欧州委員会は11月10日、2011年3月の東日本大震災による原発事故以来実施している、日本産農産物・食品などへの規制措置を緩和する欧州委員会実施規則(EU)2017/2058を採択し、翌11日付の官報に掲載した。12月1日から施行される。本規則により、秋田県が規制対象地域から外れたほか、東北・関東7県のブリ、クロマグロなど一部水産物、福島県産コメが対象外となった。特にコメについては、他県産も産地証明が原則不要となる。


東北・関東の一部水産物や福島県産コメが除外

本規則の主な内容は次のとおり。

(1)秋田県

a.見直しの内容:規制対象地域から除外

(2)福島県

a.見直しの内容:コメ、水産物の一部(注)を除外

b.引き続き規制対象となるもの:キノコ類、水産物(海藻、活魚および今回対象外となった水産物を除く)、大豆とその関連製品、山菜類(フキ、タラの芽、ワラビ、コシアブラ、ゼンマイ、クサソテツ)、タケノコ、柿

(3)宮城県

a.見直しの内容:水産物の一部(注)を除外

b.引き続き規制対象となるもの:キノコ類、水産物(海藻、活魚および今回対象外となった水産物を除く)、山菜類(タラの芽、ワラビ、コシアブラ、ゼンマイ、クサソテツ)、タケノコ

(4)群馬県、茨城県、栃木県、千葉県、岩手県

a.見直しの内容:水産物の一部(注)、山菜類(タラの芽、ワラビ、ゼンマイ、クサソテツ)を除外

b.引き続き規制対象となるもの:キノコ類、水産物(海藻、活魚および今回対象外となった水産物を除く)、タケノコ、コシアブラ

(5)長野県

a.見直しの内容:タケノコを除外

b.引き続き規制対象となるもの:キノコ類、山菜類(タラの芽、コシアブラ、ゼンマイ、クサソテツ)

(6)山形県

a.見直しの内容:山菜類の一部(タラの芽、ゼンマイ)、タケノコを除外

b.引き続き規制対象となるもの:キノコ類、コシアブラ

(7)山梨県、静岡県、新潟県

a.見直しの内容:今回はなし

b.引き続き規制対象となるもの:キノコ類、コシアブラ

次回見直しは2019年6月までの予定

2016年1月以来の見直しとなった今回の規制緩和は、日本政府が提供した、原発事故から5、6回目となる2015年と2016年の収穫期に収穫された13万2,000点以上のモニタリング検査結果に基づく。

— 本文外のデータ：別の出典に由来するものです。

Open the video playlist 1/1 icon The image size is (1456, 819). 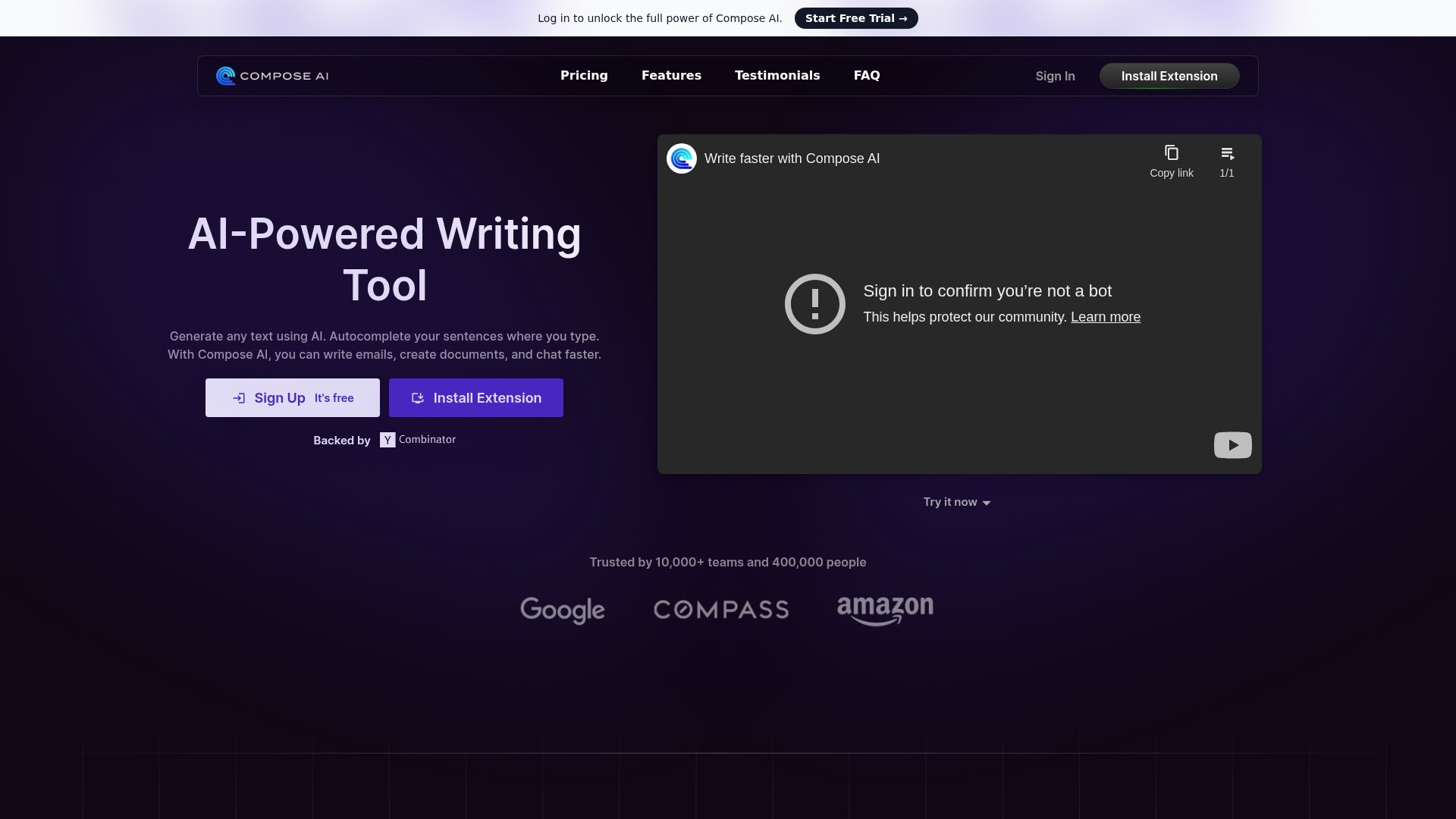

規則案は、欧州委が7月5日~8月2日に意見公募を行った後(2017年7月24日記事参照)、9月25日に開催された動植物・食品・飼料の常設委員会(PAFF Committee)において、賛成多数で承認されていた。

次回の見直しは、2017年と2018年のモニタリング検査結果に基づいて、2019年6月30日までに行うとしている。

(注)ブリ・ヒラマサ、カンパチ、マダイ、シマアジ、クロマグロ、マサバ、甲殻類、軟体動物。